In the last step, the DR approach ex-post evaluates the ex-ante chosen activation time as described in Sect. 3.7. Therefore, the DR approach computes savings of its decision compared to the default procedure with no DR. By applying DR and activating a/c at 1 pm, total electricity costs would have been $174.53 (cf. Table 7ii). These are the lowest actual (not expected) total costs and can be computed by utilizing F-6 with the actual (not expected) electricity prices. The default procedure, however, would have yielded total electricity costs of $312.90 (cf. Table 7ii). This equals an electricity cost reduction of 44.22% due to the DR approach. Moreover, the theoretically optimal point in time for a/c activation (the benchmark) was also at 1 pm. In particular, the DR approach was able to utilize the entire cost savings potential. Table 7 summarizes the results for the presented example. \({C}_{ex-post}\) are calculated using the demand for each hour and according actual prices, not the expected prices. Since this example is biased in its validity because it was manually picked, the next section contains randomly chosen historical simulations and sensitivity analysis. Thereby, the general usefulness of the artifact is analyzed.

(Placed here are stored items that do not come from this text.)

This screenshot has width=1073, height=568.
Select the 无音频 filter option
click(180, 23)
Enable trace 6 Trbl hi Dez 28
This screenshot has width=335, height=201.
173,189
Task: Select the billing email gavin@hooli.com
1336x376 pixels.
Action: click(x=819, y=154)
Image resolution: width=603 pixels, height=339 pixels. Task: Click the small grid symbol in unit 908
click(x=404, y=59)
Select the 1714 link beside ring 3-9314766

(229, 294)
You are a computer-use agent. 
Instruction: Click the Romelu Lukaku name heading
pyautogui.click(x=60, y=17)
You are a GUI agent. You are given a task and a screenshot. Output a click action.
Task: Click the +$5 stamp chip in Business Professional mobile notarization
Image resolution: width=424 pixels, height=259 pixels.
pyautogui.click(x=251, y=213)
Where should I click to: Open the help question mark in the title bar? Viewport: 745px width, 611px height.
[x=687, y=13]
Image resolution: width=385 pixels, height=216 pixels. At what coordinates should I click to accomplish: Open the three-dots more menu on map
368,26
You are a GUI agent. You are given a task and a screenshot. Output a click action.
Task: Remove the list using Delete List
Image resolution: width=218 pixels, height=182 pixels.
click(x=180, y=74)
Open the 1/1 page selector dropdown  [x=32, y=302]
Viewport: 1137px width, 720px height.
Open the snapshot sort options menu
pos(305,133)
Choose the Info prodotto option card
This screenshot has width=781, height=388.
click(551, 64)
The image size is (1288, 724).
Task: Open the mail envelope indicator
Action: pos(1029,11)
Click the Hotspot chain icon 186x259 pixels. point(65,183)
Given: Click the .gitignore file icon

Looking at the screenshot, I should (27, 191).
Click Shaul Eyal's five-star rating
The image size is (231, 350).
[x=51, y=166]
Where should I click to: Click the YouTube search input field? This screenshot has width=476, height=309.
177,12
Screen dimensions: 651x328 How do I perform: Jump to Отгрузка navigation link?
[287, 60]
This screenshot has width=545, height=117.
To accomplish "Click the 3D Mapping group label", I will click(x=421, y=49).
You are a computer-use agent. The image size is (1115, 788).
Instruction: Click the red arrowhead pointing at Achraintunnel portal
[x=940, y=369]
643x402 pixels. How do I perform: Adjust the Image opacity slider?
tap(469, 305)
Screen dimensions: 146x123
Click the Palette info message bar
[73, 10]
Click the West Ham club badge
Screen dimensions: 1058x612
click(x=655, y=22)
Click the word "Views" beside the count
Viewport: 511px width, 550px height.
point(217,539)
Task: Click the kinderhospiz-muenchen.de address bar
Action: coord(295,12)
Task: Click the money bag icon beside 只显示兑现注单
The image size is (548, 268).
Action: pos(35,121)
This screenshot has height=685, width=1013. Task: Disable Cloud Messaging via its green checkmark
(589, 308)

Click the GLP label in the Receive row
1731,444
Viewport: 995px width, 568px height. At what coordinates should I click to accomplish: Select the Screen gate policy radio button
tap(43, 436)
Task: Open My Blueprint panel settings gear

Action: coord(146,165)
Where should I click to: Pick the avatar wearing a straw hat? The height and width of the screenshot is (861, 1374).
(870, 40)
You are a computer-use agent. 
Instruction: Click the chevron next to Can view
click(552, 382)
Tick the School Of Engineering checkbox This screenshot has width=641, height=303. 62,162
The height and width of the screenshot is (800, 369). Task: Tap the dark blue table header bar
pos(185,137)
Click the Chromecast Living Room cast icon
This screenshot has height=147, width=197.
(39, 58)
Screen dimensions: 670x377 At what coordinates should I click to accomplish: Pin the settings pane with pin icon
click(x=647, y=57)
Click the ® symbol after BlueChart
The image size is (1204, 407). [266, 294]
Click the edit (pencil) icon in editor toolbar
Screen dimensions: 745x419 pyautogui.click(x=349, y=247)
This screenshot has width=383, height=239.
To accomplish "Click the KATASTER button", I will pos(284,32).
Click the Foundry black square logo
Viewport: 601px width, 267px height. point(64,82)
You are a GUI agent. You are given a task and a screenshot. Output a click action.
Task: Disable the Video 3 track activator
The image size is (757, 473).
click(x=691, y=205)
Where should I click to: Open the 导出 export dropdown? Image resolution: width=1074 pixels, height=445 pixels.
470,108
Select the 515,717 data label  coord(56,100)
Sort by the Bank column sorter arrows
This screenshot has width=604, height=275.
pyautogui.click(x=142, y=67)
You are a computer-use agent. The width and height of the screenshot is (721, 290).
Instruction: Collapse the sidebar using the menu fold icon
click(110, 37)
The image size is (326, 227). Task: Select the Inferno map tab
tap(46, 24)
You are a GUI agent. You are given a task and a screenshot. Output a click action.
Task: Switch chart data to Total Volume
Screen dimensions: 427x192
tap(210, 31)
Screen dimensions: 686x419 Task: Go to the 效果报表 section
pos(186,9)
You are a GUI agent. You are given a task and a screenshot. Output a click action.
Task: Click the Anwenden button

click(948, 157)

Table 7 Decision making within artifact demonstration

Evaluation

DSR methodology calls for an evaluation of a developed artifact to provide evidence “how well the artifact supports a solution to the problem “(Peffers, et al. 2007, p.56). A possible evaluation method within DSR are simulations (Hevner, et al. 2004). This paper’s evaluation is divided into three parts and presents historical simulations on the real-world scenario with 200,000 simulation runs each: The first part gives an impression on the DR approach’s effectiveness in terms of average electricity cost savings and sensitivity of the latter to endogenous model parameters (\(\uptheta\),\(\mathrm{n}\), and estimation corridor, c.f. Section 4.3). Subsequently, the triple of endogenous model parameters that yields the highest average electricity cost savings is fixed for the second part of the historical simulation. This calibration procedure for the prediction model is valid, as building operators can individually chose model parameters. The electricity cost savings of the second part are then analyzed on their sensitivity to exogenous scenario parameters (\({t}_{0}\),\({t}_{\mathrm{L}}\), flexibility window length\({ t}_{\mathrm{L}}-{t}_{0}\), and dependency of \({\mathrm{ID}}_{{\mathrm{t}}_{\mathrm{i}}}\) on \({\mathrm{PD}}_{\mathrm{t}}\)). To lift Assumption 4, a third simulation part integrates an artificial hourly demand prediction error). Therefore, the sensitivity of electricity cost savings to forecasting quality of electricity demand is measured. For all simulation parts, sensitivity of the results to the electricity market is analyzed by also repeating every simulation with electricity prices from the German-Austrian market area of EPEX SPOT. This market has a significantly growing capacity of renewable energy generation (EPEX SPOT 2017) that may evolve to a global trend. To isolate market influences on the results, the object and temperature conditions are assumed to equal the real-world scenario. In the following, this section refers to both markets as US market and EU market, respectively. Results of all simulation parts are discussed afterward.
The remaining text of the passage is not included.